Quem ganhou a eleição?

A polarização Lula-Bolsonaro consolidou-se cedo no país (desde o final de 2019, quando o primeiro foi solto) e conformou o processo eleitoral mais longo, monótono e previsível das últimas décadas. Não porque o resultado em si fosse previsível, mas porque os argumentos apresentados, os debates televisivos, a capitulação da “esquerda socialista”, o estrebuchar-se das bases derrotadas (fosse qual fosse) – tudo era amplamente esperado e, podemos dizer, seguiu um script maquiavelicamente traçado pelos contendores.

“Monótono”, aliás, é um bom termo, pois no processo soou sempre a mesma voz. Por meses, o tempo e o colorido da vida foram roubados à espera do grande dia de apertar o botão. A lógica política foi reduzida a um dedo da mão e o país inteiro foi voltado ao glorioso domingo de 30 de outubro de 2022. Numa tortura mental quase sem fim, o fetiche da democracia reinou tanto entre os que amavam a urna quanto os que a odiavam, tanto entre os que votavam com flores quanto os que iam à cabine com armas no coldre.

Quem ganhou? Certamente, a burguesia, que reconheceu com facilidade a pobre (e velha) música do coro dos dois candidatos. De um lado estava Lula, apresentando-se como o apaziguador das discórdias e re-instaurador das harmonias. Do outro, Bolsonaro, que subiu ao palco como mantenedor da ordem e da liberdade. As palavras “ordem”, “liberdade”, “harmonia” e “paz” soaram como as quatro estações de Vivaldi aos ouvidos da classe dominante.
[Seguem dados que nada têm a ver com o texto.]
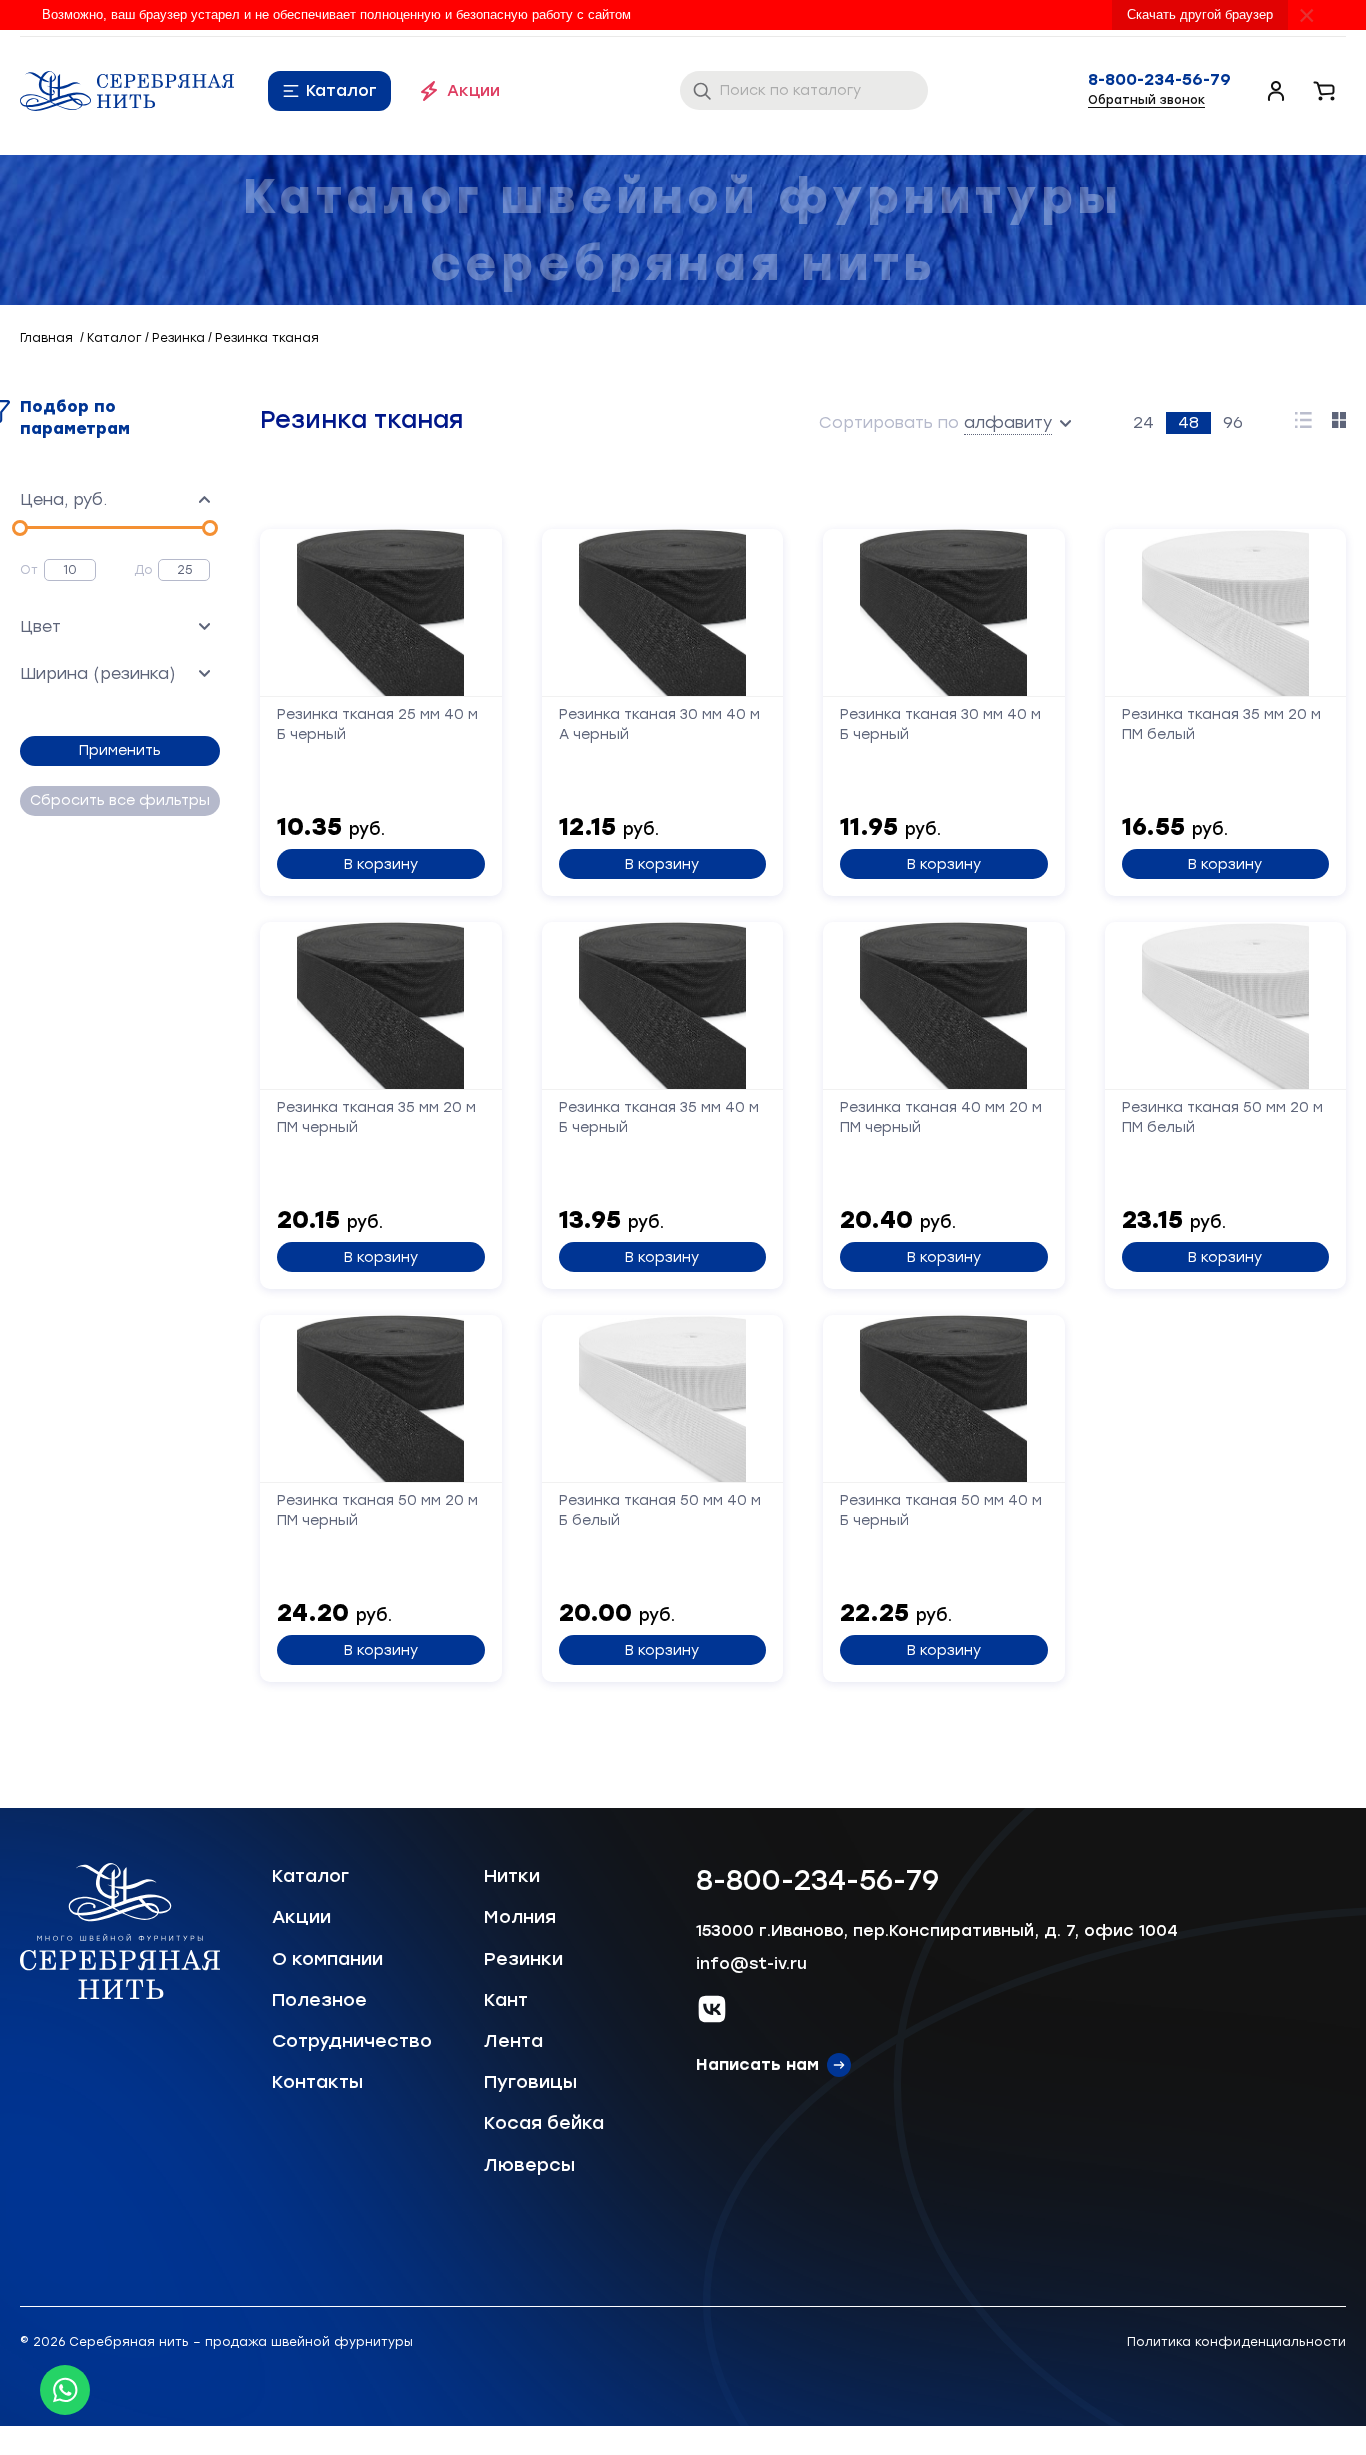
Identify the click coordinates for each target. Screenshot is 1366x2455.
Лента (513, 2041)
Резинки (523, 1959)
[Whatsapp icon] (65, 2390)
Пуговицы (530, 2082)
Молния (520, 1917)
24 (1143, 422)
Quem perdeu? Definitivamente, o proletariado, a classe trabalhadora, pois foi completamente instrumentalizada e mobilizada por um ou outro dos contendores burgueses, numa forma pueril, inocente ou até parva, na qual foi destruído qualquer espaço para reflexão, qualquer possibilidade de ampliação de horizontes, qualquer independência política. 

A imagem talvez mais simbólica do processo seja a da torcida do Corinthians correndo as ruas aos gritos de “Democracia! Democracia!” para liberar o trânsito ao “direito de ir e vir” (mercadorias, antes que pessoas). Quando proletários surrados das periferias das grandes cidades, quase todos pretos ou pardos, marcados pela exploração e pela brutalidade do regime, saem às ruas entoando o nome de seu algoz (o próprio regime), por qualquer motivo que seja, algo não vai bem…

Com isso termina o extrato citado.